Task instructions
Your answer must be the full set of entries, reproduced exactly.

··· Supplied records ···

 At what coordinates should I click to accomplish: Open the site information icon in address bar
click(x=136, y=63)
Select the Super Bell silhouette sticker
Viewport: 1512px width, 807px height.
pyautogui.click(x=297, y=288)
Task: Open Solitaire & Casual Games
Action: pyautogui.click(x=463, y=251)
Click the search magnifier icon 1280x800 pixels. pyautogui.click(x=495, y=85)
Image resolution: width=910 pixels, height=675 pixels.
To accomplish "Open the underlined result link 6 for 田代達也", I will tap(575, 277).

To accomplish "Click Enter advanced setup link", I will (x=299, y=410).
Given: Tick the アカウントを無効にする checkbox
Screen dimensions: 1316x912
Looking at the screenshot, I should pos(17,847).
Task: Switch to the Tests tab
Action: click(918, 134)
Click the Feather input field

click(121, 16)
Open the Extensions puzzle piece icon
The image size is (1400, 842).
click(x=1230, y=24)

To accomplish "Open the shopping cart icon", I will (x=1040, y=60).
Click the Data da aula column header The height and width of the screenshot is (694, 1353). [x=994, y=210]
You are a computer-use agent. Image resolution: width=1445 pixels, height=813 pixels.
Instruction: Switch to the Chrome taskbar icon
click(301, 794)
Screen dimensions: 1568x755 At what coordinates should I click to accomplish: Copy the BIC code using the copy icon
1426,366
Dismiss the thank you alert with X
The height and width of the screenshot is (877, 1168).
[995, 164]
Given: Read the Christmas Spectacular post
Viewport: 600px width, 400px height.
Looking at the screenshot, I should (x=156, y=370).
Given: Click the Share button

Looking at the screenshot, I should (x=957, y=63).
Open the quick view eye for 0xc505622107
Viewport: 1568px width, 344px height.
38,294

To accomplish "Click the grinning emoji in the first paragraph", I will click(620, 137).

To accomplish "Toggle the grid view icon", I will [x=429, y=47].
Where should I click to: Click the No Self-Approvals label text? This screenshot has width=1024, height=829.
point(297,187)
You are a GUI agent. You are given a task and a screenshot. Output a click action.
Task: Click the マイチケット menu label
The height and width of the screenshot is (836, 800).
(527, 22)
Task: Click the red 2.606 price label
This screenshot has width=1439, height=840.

···

Solved exercise
 At what coordinates should I click to accomplish: Open the site information icon in address bar
click(x=136, y=63)
Select the Super Bell silhouette sticker
Viewport: 1512px width, 807px height.
pyautogui.click(x=297, y=288)
Task: Open Solitaire & Casual Games
Action: pyautogui.click(x=463, y=251)
Click the search magnifier icon 1280x800 pixels. pyautogui.click(x=495, y=85)
Image resolution: width=910 pixels, height=675 pixels.
To accomplish "Open the underlined result link 6 for 田代達也", I will tap(575, 277).

To accomplish "Click Enter advanced setup link", I will (x=299, y=410).
Given: Tick the アカウントを無効にする checkbox
Screen dimensions: 1316x912
Looking at the screenshot, I should pos(17,847).
Task: Switch to the Tests tab
Action: click(918, 134)
Click the Feather input field

click(121, 16)
Open the Extensions puzzle piece icon
The image size is (1400, 842).
click(x=1230, y=24)

To accomplish "Open the shopping cart icon", I will (x=1040, y=60).
Click the Data da aula column header The height and width of the screenshot is (694, 1353). [x=994, y=210]
You are a computer-use agent. Image resolution: width=1445 pixels, height=813 pixels.
Instruction: Switch to the Chrome taskbar icon
click(301, 794)
Screen dimensions: 1568x755 At what coordinates should I click to accomplish: Copy the BIC code using the copy icon
1426,366
Dismiss the thank you alert with X
The height and width of the screenshot is (877, 1168).
[995, 164]
Given: Read the Christmas Spectacular post
Viewport: 600px width, 400px height.
Looking at the screenshot, I should (x=156, y=370).
Given: Click the Share button

Looking at the screenshot, I should (x=957, y=63).
Open the quick view eye for 0xc505622107
Viewport: 1568px width, 344px height.
38,294

To accomplish "Click the grinning emoji in the first paragraph", I will click(620, 137).

To accomplish "Toggle the grid view icon", I will [x=429, y=47].
Where should I click to: Click the No Self-Approvals label text? This screenshot has width=1024, height=829.
point(297,187)
You are a GUI agent. You are given a task and a screenshot. Output a click action.
Task: Click the マイチケット menu label
The height and width of the screenshot is (836, 800).
(527, 22)
Task: Click the red 2.606 price label
This screenshot has width=1439, height=840.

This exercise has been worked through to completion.